World Cup fever hits high note

Wednesday, January 27, 2010
By: 
Nthambeleni Gabara

Pretoria - With just under 134 days to go until kick-off of the 2010 FIFA World Cup, public opinion towards the spectacle remains overwhelming positive in South Africa.

This according to the latest market research conducted on FIFA's behalf.

The findings from the fourth instalment of a six-wave survey suggest a strong emotional commitment to the tournament, in particular a pronounced sense of pride (90 percent) in being the first African nation to host football's premier event.

Surveying was conducted by international research company SPORT+MARKT immediately after the Final Draw in December, and the successful organisation of this event and the ensuing blanket coverage in the media appear to have reinforced respondents' belief in South Africa's readiness to host the 2010 FIFA World Cup (84 percent) and their keen anticipation of it (86 percent).

Similar to the previous three waves, the vast majority of respondents have high expectations in terms of the potential long-term benefits of hosting the FIFA World Cup, both tangible and intangible.

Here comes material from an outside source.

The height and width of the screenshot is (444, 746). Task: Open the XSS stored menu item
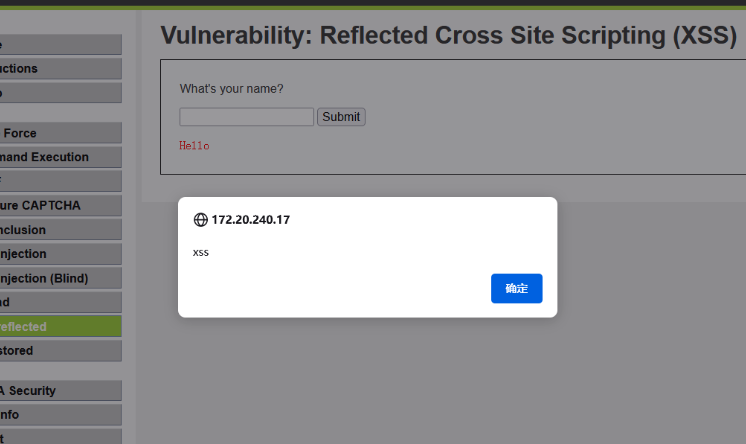click(60, 351)
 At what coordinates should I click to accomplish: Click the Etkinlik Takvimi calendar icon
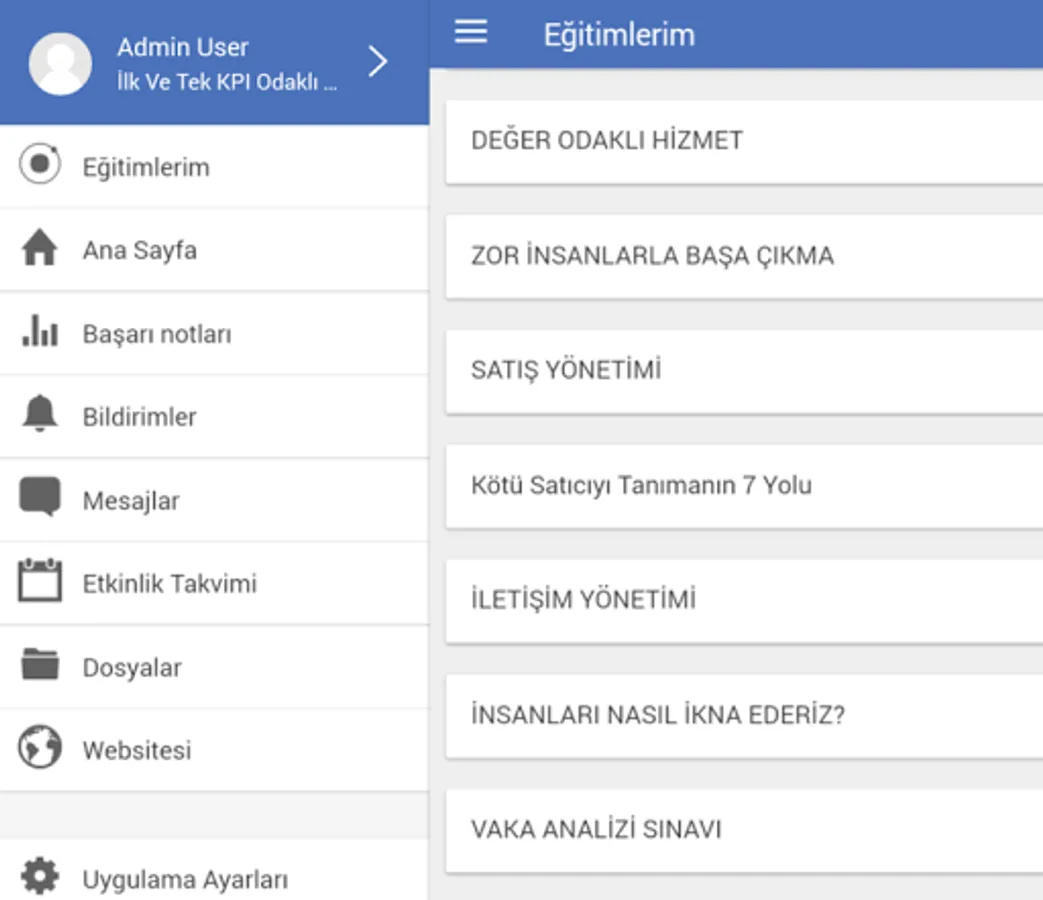point(40,582)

79 percent believe, the international tournament will unite the people of South Africa, 88 percent view it as a boost for South Africa's image abroad, while 91 percent expect it to create more jobs and 95 percent think it will strengthen the tourism sector.

FIFA Secretary General Jerome Valcke said: "What these findings tell us right from the first round of surveying in December 2008 all the way through to today is that there is a strong feeling of positivity towards the FIFA World Cup among South Africans.

"The scores have been consistently high with negligible deviation over the months."

Of the perceived potential disadvantages of hosting the 2010 FIFA World Cup, inflation remains the biggest concern for South African respondents, with 70 percent believing consumer goods will become more expensive as a result of the competition.

However, the 7 percent point drop in the score since the previous wave in September 2009 represents the biggest fluctuation recorded in the survey and is a welcome development.